The resulting products provide 10-30 m resolution maps of landforms, soil properties, and ground ice distribution across the Arctic. We further combine landform, carbon, and ice datasets with information on topography, vegetation phenology, and surface hydrology to generate generalized permafrost landscape maps for use in WP1, WP3, WP4, and WP6.

WP6: Projection of Permafrost Carbon Emissions and the Permafrost-Carbon-Climate Feedback Strength

Within WP6, we investigate how rapid permafrost thaw alters future carbon emissions, climate feedbacks, and the remaining global carbon budget. We advance ICON-ESM together with the Jena Soil Model by integrating simplified representations of rapid thaw effects on ecosystem states based on dedicated models developed in WP3.

We additionally incorporate methanogenesis and methanotrophy processes to mechanistically predict the CH₄:CO₂surface emission ratio. Flux measurements and mesocosm experiments from WP4, together with datasets from WP1 and WP5, are used to calibrate and initialize future carbon cycle and climate simulations.
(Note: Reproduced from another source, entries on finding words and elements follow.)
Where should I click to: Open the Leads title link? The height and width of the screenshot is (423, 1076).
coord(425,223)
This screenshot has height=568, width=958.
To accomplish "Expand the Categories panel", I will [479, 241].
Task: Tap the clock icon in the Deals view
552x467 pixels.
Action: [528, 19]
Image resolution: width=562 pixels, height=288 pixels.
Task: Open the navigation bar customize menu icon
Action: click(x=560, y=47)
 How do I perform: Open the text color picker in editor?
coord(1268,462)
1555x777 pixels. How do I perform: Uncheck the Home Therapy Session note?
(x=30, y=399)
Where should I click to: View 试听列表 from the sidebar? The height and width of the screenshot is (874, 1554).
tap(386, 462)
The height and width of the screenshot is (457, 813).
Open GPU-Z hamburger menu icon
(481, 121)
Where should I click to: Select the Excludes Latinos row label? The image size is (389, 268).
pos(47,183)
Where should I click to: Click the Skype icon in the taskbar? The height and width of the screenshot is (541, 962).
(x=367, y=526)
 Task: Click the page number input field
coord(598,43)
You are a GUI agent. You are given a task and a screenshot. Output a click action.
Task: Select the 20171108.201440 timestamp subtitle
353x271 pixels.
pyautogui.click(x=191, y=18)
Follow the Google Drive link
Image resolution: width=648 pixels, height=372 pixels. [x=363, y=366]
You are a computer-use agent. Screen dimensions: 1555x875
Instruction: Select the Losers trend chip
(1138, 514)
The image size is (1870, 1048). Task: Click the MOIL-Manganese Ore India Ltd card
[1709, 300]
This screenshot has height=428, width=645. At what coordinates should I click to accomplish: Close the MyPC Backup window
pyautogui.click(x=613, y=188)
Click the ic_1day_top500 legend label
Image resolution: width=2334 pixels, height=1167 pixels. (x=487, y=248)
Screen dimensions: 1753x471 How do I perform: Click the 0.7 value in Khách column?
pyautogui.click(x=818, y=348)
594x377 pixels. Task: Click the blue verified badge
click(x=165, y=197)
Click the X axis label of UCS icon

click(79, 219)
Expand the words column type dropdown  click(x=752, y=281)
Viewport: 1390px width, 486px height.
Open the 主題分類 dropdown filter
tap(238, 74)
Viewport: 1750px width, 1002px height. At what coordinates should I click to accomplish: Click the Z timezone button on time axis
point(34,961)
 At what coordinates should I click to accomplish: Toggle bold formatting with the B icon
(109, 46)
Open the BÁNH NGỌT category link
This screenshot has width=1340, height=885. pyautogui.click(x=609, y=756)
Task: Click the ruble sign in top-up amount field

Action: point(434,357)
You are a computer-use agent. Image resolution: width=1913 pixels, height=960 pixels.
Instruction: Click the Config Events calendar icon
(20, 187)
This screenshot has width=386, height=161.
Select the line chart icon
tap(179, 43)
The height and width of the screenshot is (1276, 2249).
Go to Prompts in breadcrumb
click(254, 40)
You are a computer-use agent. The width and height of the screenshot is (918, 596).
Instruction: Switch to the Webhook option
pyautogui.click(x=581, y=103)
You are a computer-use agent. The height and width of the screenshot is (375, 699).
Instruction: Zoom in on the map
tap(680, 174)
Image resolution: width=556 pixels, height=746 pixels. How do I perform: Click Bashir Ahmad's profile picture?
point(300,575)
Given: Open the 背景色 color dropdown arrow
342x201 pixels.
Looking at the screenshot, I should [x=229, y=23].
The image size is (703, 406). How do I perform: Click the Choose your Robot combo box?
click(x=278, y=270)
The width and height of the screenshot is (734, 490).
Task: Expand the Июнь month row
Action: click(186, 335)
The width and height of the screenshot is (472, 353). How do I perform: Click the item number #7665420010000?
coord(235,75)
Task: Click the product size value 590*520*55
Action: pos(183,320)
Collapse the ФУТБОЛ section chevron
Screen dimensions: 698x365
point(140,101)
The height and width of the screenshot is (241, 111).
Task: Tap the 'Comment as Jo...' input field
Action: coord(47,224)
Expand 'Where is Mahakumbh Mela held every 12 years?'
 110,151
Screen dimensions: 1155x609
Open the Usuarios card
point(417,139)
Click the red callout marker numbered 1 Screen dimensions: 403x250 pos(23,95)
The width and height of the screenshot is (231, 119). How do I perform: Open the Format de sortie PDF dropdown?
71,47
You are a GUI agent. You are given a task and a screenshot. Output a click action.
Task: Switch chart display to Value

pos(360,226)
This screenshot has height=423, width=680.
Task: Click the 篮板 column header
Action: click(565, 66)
WP7: Project Coordination and Data Management

Within WP7, we coordinate PeTCaT’s scientific, administrative, outreach, and data-management activities. We support collaboration across the project through regular meetings, workshops, reporting, communication with VICC, and maintenance of the PeTCaT website.

We also coordinate open-access data management and long-term archiving of datasets, models, and code. A key responsibility of WP7 is to further develop the Data Platform for the Global Terrestrial Network for Permafrost (GTN-P). This involves providing Permafrost Temperature and Active Layer Thickness datasets to support future modelling efforts relating to the permafrost and carbon cycles.